╭─ Passage provided

16. The system of claim 15, wherein the fracturing fluid injection valve is coupled to a choke to adjust pressure and flow rate of a fracturing fluid.
17. The system of claim 13, wherein the fracturing device includes a perforation gun.
18. The system of claim 13, further comprising:
a downhole logging tool attached to the at least one measurement device.
19. The system of claim 13, further including at least one sensor to monitor a well property at the collection well to determine whether fluid communication exists between the production well and the collection well, and wherein the processing unit is to determine a point at which the fracturing is to be terminated based on the well property.
20. The system of claim 13, further comprising:
memory to store azimuthal formation evaluation logs, for access by the processing unit to determine the path in the geological formation between the production well and the collection well.

Multiple, interlinked wells are commonly used in subterranean operations to maximize the production of hydrocarbon fluids from a subterranean formation. The use of multiple, interlinked wells may result in higher production than can be obtained from multiple, non-interlinked wells. There can be a great deal of uncertainty associated with the true three-dimensional location of wells, and therefore it can be difficult for operators to ensure that wells are actually interlinked.

FIG. 1 is a schematic of a subsurface well system in which some example embodiments can be implemented.

FIG. 2 is a flow diagram illustrating an example method for drilling a subsurface well system, in accordance with some embodiments.

FIG. 3 illustrates apparatus and a control system according to various embodiments.

╰─
╭─ Dataset entries

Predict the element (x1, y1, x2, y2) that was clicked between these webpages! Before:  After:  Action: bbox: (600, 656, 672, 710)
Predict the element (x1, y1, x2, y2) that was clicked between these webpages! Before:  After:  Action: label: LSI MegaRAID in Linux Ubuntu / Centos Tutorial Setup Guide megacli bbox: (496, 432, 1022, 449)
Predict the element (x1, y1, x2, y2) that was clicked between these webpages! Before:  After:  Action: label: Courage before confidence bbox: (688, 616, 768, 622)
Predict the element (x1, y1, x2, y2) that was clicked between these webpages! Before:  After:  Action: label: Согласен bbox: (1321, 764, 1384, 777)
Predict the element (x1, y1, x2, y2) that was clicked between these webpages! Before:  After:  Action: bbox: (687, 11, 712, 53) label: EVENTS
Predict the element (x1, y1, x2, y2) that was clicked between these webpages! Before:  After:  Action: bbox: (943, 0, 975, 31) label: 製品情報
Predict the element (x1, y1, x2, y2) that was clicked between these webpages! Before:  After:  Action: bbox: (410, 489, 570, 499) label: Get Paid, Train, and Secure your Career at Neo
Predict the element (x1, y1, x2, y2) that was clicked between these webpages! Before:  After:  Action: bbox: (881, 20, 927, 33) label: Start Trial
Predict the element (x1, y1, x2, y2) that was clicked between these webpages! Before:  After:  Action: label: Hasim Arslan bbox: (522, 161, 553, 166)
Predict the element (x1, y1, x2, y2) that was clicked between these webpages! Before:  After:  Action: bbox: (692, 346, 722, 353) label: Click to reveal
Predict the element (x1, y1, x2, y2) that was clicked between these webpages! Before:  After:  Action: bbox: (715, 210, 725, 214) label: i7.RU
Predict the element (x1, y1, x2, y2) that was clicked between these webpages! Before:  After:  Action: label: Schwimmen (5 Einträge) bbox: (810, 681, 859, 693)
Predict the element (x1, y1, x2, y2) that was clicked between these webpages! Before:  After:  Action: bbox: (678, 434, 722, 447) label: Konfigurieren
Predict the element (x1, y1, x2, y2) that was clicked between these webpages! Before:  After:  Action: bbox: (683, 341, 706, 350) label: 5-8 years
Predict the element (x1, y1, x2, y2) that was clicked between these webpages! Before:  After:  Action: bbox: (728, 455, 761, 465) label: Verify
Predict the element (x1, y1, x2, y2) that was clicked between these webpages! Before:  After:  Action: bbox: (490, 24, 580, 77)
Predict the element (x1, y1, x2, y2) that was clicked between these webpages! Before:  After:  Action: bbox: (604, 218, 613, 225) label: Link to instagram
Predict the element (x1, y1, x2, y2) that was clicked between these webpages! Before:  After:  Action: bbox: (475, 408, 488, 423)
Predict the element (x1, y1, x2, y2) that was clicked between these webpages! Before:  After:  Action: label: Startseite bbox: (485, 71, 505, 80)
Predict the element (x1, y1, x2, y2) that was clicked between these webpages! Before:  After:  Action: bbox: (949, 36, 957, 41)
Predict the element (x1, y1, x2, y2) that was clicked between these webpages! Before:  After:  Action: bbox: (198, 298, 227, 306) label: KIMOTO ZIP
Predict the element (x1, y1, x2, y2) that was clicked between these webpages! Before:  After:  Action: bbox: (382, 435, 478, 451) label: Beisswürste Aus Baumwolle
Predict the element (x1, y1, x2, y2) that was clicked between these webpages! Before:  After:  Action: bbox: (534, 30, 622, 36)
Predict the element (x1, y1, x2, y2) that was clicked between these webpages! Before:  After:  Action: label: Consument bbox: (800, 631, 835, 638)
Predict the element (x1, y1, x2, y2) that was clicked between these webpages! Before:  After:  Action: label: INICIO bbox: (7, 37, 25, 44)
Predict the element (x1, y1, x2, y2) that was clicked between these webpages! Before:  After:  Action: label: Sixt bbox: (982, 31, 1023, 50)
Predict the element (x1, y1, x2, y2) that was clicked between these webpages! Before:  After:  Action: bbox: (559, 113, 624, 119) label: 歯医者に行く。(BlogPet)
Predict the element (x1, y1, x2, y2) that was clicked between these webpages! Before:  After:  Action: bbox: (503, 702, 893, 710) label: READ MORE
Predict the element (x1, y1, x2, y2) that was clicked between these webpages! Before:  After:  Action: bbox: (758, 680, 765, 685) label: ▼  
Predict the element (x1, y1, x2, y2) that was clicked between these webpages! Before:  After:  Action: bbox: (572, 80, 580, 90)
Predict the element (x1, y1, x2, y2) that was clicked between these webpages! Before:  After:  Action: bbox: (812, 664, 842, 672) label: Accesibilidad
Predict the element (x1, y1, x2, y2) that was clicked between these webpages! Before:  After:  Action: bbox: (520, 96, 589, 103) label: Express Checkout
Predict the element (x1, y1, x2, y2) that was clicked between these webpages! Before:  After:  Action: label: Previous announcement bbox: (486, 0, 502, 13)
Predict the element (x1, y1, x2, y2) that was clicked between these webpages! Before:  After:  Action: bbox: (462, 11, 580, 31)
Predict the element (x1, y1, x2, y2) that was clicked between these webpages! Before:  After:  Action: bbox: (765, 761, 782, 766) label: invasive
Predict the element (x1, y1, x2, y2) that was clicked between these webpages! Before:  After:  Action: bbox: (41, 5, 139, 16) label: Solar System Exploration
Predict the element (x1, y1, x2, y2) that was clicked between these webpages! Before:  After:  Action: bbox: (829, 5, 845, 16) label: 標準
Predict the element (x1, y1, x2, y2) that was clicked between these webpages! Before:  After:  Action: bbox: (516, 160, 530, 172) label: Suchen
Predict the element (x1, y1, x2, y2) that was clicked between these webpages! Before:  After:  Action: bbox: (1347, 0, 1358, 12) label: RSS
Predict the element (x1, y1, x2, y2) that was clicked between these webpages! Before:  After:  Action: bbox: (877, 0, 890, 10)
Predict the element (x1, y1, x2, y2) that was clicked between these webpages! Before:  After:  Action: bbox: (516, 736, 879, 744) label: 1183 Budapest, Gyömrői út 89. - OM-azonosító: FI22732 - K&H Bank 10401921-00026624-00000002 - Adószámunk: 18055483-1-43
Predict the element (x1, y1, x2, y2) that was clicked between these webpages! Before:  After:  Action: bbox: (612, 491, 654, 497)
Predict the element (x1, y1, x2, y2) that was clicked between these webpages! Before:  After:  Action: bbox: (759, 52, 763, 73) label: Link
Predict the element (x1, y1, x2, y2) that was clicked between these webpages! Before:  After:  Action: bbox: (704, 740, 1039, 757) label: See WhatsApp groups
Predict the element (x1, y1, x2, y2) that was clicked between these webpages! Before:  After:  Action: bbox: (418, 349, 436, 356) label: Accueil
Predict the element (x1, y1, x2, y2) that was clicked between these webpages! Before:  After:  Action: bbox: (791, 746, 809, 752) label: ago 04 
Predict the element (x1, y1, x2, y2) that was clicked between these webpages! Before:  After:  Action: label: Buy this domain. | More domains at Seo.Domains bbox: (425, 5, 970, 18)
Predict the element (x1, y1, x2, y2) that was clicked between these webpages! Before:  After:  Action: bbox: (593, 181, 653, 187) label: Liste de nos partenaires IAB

╰─

• [Exercise set]:
A - Copy out the rows exactly, starting with the row that contains "0, 502, 13)" and going on through the row that contains "11, 580, 31)".
B - Continue the passage on interlinked wells from the point where it stops.
The rows have no connection to the passage on interlinked wells, and neither one explains the other.

• [Answers for the tasks]:
A -
Predict the element (x1, y1, x2, y2) that was clicked between these webpages! Before:  After:  Action: label: Previous announcement bbox: (486, 0, 502, 13)
Predict the element (x1, y1, x2, y2) that was clicked between these webpages! Before:  After:  Action: bbox: (462, 11, 580, 31)

B -
FIG. 4 is an end view of a perforation gun with a pattern distribution of perforation charges in accordance with some embodiments.

FIG. 5 is a side view of a perforation gun with a pattern distribution of perforation charges in accordance with some embodiments.

FIG. 6 depicts a fracturing site including a fracturing system configured to deliver proppants, fluids, gases, liquids, special ingredients, and compositions of these to subterranean formations in accordance with various embodiments.

To address some of the challenges described above, as well as others, apparatus, systems, and methods are described herein that operate to provide fluid communication between wellbores that do not already intersect.

Multiple, interlinked wells are commonly used in subterranean operations to maximize the production of hydrocarbon fluids from a subterranean formation. The use of multiple, interlinked wells may result in higher production than can be obtained from multiple, non-interlinked wells. Interlinked wells can be particularly advantageous in lenticular pay zones (also commonly referred to in the art as compartmentalized reservoirs), for example, where there can be multiple, non-contiguous hydrocarbon-bearing subterranean zones.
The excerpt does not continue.